Still not a good example because I’m still in control of what I choose to send and whether or not I choose to send it at all. I can’t choose whether or not Lemmy broadcasts my username in conjunction with my votes to whoever may be listening, but I can choose not to send an email to a mailing list stating who I am and how I vote on Lemmy posts.
Organizations handling EU citizens’ data are required to abide by the GDPR and I can assure you that Gmail and others do that, they were among the first scrutinized when the GDPR went into effect. Just because I can send any data via email, doesn’t mean that email providers can do whatever they want with the data. If an email provider processes the contents of your email in order to do targeted advertising, then they have to very clearly state that in their privacy policy.
This isn’t specifically aimed at you, @cwagner@lemmy.cwagner.me, but more of a general observation.

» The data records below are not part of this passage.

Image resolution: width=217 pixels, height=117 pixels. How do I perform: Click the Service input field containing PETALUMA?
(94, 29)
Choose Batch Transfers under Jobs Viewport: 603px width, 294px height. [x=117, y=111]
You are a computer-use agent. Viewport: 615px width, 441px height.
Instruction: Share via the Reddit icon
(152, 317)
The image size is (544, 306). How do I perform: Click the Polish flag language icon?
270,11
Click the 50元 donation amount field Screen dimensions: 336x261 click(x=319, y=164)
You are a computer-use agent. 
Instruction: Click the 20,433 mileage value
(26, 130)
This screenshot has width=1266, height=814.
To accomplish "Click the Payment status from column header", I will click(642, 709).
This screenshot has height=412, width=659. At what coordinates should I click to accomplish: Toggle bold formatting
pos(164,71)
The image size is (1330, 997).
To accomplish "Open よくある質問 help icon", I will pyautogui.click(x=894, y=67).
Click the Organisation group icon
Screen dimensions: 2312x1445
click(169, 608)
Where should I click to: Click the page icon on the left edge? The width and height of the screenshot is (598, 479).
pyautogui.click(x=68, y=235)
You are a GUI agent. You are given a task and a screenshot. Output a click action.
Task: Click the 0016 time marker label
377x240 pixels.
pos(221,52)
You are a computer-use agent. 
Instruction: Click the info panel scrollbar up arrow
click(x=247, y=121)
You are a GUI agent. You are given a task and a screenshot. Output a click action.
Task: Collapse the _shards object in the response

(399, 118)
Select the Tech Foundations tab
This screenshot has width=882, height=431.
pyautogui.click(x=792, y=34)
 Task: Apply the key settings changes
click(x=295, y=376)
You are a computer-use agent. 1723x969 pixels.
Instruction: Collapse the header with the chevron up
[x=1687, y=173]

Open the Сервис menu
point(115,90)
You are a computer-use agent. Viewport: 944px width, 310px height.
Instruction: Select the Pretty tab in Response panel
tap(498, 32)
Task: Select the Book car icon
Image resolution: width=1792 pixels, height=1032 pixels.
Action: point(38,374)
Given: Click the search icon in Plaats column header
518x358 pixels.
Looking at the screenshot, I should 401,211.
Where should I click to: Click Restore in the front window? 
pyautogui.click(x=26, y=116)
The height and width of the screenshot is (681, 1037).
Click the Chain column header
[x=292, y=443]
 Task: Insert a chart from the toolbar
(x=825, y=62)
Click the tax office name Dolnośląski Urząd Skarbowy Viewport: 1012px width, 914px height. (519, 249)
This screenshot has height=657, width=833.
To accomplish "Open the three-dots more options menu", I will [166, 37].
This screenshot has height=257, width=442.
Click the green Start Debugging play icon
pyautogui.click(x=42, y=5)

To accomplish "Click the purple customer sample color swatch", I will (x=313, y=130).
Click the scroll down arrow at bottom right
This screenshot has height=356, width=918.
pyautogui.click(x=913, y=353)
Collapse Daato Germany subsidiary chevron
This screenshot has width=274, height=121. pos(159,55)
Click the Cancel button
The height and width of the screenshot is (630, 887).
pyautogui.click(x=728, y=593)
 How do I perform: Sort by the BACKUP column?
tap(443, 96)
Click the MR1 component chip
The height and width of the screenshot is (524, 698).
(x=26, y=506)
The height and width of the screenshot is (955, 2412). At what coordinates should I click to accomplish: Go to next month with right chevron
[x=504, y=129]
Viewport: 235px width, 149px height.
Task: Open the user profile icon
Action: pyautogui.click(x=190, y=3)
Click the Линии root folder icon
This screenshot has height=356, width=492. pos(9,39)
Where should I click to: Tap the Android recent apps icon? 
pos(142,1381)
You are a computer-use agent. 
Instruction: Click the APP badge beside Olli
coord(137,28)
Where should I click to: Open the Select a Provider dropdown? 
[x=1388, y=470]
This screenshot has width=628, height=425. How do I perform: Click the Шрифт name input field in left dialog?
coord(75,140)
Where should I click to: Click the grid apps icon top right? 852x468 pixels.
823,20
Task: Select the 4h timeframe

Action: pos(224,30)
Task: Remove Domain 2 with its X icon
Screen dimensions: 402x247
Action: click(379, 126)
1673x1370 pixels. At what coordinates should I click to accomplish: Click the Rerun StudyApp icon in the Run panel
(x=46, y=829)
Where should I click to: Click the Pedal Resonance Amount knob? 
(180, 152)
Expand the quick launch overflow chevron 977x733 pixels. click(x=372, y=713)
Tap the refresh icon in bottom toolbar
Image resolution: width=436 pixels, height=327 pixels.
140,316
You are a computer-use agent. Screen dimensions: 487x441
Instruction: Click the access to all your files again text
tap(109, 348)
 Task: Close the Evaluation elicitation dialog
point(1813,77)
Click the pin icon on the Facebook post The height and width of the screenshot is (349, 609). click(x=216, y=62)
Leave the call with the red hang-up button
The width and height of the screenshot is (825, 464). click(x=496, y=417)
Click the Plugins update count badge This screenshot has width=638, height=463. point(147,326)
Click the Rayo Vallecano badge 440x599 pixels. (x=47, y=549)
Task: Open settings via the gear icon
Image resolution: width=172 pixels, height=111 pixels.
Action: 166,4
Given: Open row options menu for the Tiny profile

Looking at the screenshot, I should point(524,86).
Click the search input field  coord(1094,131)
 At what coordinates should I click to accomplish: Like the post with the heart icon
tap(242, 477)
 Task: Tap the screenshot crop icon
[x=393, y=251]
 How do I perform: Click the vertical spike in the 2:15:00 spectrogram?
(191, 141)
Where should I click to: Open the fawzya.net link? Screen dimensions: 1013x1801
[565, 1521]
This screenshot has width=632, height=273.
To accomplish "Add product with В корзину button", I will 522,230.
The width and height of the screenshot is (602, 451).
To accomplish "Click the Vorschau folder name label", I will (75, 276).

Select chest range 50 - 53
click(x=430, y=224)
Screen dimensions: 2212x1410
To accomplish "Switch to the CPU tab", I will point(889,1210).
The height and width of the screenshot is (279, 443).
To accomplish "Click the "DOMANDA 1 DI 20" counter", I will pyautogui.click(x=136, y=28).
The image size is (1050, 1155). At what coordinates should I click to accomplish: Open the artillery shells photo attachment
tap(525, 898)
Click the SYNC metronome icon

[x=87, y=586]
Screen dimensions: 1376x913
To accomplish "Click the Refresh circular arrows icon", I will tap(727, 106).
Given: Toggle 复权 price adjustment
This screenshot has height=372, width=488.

Lots of people in this thread appear to be unfamiliar with the GDPR and how it works, and that’s completely fair — especially if you’re not from Europa and/or haven’t worked with it. I just wish they would actually check how it works instead of making assumptions. This is a good start: https://gdpr.eu/data-privacy/


Problem is that it’s not historical. If a server was defederated yesterday, it doesn’t appear in that list. And again, GDPR takes this stuff seriously, and “look at the bottom” is not sufficient. It needs to specify what data goes where.
The comment I replied to said: “There are plenty of people with restricted and surveilled internet”, so: through restrictions and surveillance, which is how North Korea, China and Russia mostly goes about it. Prohibiting certain pieces of software (or even algorithms) isn’t exactly something new — morally wrong, absolutely, but nothing new.